The study design and analysis methodology have certain issues that may have influenced the results.
- Its my understanding that the complete or the majority of the biopsy was used for DNA isolation which can create an imbalance of tumour to normal DNA ratio. Also, the germline DNA is contribute by PBMC which in case of immunological tumours can contain circulating tumour cells and are therefore, not appropriate match.
- The authors have set internal thresholds to differentiate the germline variants from the somatic variants. Use of variant callers such as Mutect, Strelka, SomaticSniper would eliminate the necessity manual read thresholds. Also, the current depth of sequencing though appropriate is insufficient for the use of two variant callers.

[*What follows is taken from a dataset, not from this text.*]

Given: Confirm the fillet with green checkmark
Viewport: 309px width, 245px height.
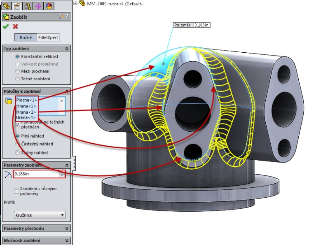Looking at the screenshot, I should (6, 26).
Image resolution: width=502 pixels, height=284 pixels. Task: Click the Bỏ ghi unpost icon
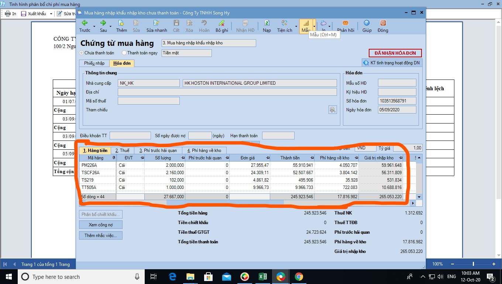tap(221, 23)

- Did the authors identify any somatic mutations that were present in the samples but not identified by the dbSNP database, the 1000 genome project or cosmic database?
- Classification of major and minor allele is unclear and requires further clarification.
- Figure 1 y-axis, is the number of cases an appropriate legend?
- Copy number alterations- did the gain or loss was observed to influence any significant genes with in the region of chromosome?
- Lastly the authors claim in discussion that the small number of somatic mutations means that genetic instability is not the probable cause of tumour formation in these patients. But the identified mutations are specifically in genes that enhance tumour growth and therefore, the few key mutations are sufficient for tumour formation? that is a hypermutations is not required for tumour growth in these patients? have authors considered this possibility?
Author Response
Please see the attachment (page 2-4).
Author Response File: Author Response.docx
Reviewer 2 Report
The manuscript: «Low mutational burden of extranodal marginal zone lymphoma of mucosa-associated lymphoid tissue in patients with primary Sjogren’s syndrome» aims to show a descriptive investigation about the genomic landscape of pSS-associated MALT lymphoma. This is an interesting study and will be an important source of information for the readership, however, several issues need to be addressed by the authors:
- The authors did not state that they used immunophenotypic findings to pSS-associated MALT lymphoma diagnosis.
- The authors did not explain why samples of 18 pSS patients with MALT lymphomas were collected. Was the selection of this number of patients according to the prevalence of the syndrome in that geographical region?
- The patients were different from each other in terms of stage. The discussion did not consider the patients with Stage IV who had a higher chance of having mutations and CNA. It is suggested that the authors should take into account not only the effect of higher stages on the occurrence of more mutations but also it is stated as a recommendation in the discussion.
- Although the authors, on and on, have mentioned that MALT lymphoma not associated with 38 pSS (non-pSS), they did not consider MALT stages. If previous studies have not regarded the stage of these patients, it is recommended to cite it in the discussion.
- It is recommended to compare WES of pss patients with and without MALT lymphoma ( as control) to remove non-lymphoma-related variants.
Author Response
Please see the attachment (page 5-6).
Author Response File: Author Response.docx
Reviewer 3 Report
Authors analyzed mutational landscape of patients with MALT lymphoma associated with Sjogren Syndrome.
The method is clear and results add more data to understand the heterogeneity of this lymphoma subtype.
The concern I have is purely the number of cases analyzed although I understand how hard it is to collect this specific condition.
You may want to add some limitation regarding the sample size, its hard to draw conclusions and discuss too much regarding the difference with other studies by single digit number of recurrent mutations.
Also, as 1 case was excluded from the analysis, I think we better exclude the patient from table and text (say 17 as total) to avoid confusion.
Author Response
Please see the attachment (page 7).
Author Response File: Author Response.docx
Round 2
Reviewer 1 Report
The authors have satisfactorily addressed the comments from previous submission.